*** Text excerpt ***
As CAF-S4 properties were linked to 3D environments, we moved to such systems to analyze their impact on BC cell invasiveness in surrounding matrix. We first used an inverted Transwell assay to test CAF subset-mediated matrix remodeling on BC cell invasion (Fig. 6a–f). In this assay, cancer cells need to cross the membrane to invade the matrix. MCF7 and T47D cells are not invasive enough to obtain quantifiable results, we thus chose to work with MDA-MB-231, a TN invasive cell line. The highest z-distance covered by cancer cells in the matrix was significantly increased in CAF-S1- and even more in CAF-S4-embedded collagen (Fig. 6a, b). If cancer cells browsed in average 72 μm above the membrane in a CAF-free matrix, they reached 109 μm in presence of CAF-S1 and 129 μm with CAF-S4 (Fig. 6b). We next looked at the average distribution of cancer cell frequency along z-axis, every 10 μm from the membrane up to 200 μm. Major part of cancer cells was below 30 μm, distance from which a major drop was observed (Fig. 6c). Interestingly, beyond 30 μm, CAF-S4 significantly increased the proportion of cancer cells compared to control (Supplementary Fig. 4e, left). Similar results were obtained when increasing the invasion threshold, with an even greater impact of CAF-S4 on tumor cell invasion (Fig. 6d and Supplementary Fig. 4e, right). To go deeper in the characterization of BC cell motility in 3D, we took advantage of the tumor-on-chip system42, a microfluidic device where cancer cells and CAF subsets were co-cultured in 3D and followed by time-lapse video microscopy. In this system, we reproduced the intrinsic CAF subset motility, CAF-S1 being more motile than CAF-S4 (Supplementary Fig. 4f). In addition, velocity of GFP-labeled BC cells increased in presence of CAF-S4, and at a lower extent CAF-S1 (Fig. 6e, f). In tumor-on-chip, CAF subset-mediated effect was more important on T47D (Fig. 6f) than MCF7 (Fig. 6e), probably because T47D cells are less motile at basal levels than MCF7 (around 0.1 μm/min for MCF7 and 0.05 μm/min for T47D). Taken together, these results show that both CAF-S1 and CAF-S4 stimulate BC cell motility, via different effects: CAF-S1 initiate first steps of EMT and secrete factors that attract cancer cells, while CAF-S4 remodel the matrix and promote cancer cell invasion in 3D.

Fig. 6: CAF-S4 promote tumor cell invasion in 3D.
*** End of Text excerpt ***
*** Given data ***
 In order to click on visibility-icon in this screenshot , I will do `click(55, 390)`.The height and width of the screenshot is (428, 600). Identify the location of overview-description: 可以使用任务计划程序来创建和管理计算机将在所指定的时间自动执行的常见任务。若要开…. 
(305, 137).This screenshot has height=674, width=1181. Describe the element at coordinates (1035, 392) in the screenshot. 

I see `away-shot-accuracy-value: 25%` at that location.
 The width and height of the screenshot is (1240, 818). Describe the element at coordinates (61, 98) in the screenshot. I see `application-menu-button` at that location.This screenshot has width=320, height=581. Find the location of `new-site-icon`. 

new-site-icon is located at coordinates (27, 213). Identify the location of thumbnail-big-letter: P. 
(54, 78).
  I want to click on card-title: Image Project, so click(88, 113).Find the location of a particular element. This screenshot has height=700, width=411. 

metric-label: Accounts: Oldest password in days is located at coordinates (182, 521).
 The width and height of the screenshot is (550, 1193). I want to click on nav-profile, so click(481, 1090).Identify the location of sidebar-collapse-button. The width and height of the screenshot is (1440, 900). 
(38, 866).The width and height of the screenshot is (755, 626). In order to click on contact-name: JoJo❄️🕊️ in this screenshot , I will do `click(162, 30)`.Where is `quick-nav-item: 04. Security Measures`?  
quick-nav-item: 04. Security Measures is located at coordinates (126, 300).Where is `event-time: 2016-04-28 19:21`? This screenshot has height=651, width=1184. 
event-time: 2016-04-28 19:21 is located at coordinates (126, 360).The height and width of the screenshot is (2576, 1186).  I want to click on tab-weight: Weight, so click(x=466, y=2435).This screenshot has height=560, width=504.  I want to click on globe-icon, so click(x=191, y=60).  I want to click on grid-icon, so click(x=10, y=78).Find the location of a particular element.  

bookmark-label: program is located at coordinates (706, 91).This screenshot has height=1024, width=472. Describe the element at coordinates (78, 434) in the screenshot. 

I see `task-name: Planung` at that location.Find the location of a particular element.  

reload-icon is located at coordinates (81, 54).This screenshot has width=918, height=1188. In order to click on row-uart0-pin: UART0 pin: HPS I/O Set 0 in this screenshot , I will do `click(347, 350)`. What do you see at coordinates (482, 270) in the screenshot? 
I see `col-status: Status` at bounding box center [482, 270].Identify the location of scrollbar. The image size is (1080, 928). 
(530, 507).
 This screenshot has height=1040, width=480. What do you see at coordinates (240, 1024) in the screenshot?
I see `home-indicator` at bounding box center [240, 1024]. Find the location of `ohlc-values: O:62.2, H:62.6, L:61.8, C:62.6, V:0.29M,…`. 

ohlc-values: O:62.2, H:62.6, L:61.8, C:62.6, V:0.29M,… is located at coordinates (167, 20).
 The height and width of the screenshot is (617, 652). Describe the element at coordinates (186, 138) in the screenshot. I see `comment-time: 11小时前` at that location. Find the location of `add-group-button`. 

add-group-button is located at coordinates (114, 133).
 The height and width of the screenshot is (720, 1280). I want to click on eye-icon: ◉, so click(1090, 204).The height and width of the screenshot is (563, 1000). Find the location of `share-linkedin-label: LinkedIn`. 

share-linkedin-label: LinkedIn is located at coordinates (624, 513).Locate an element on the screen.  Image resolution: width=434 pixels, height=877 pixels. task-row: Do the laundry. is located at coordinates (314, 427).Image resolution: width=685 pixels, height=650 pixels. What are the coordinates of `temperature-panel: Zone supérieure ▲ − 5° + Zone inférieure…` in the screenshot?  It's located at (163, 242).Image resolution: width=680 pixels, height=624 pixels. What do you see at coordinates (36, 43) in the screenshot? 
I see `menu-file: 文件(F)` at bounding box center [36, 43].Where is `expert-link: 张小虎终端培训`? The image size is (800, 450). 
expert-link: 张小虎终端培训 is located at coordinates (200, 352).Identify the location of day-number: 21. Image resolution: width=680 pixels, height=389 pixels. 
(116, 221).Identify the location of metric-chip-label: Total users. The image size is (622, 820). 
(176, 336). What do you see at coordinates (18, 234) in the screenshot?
*** End of Given data ***
=== Required action ===
Name every cancer cell line mentioned in the text on CAF subsets and tumor cell invasion. The records are drawn from a separate source unrelated to the text.

=== Response to this task ===
MCF7, T47D, MDA-MB-231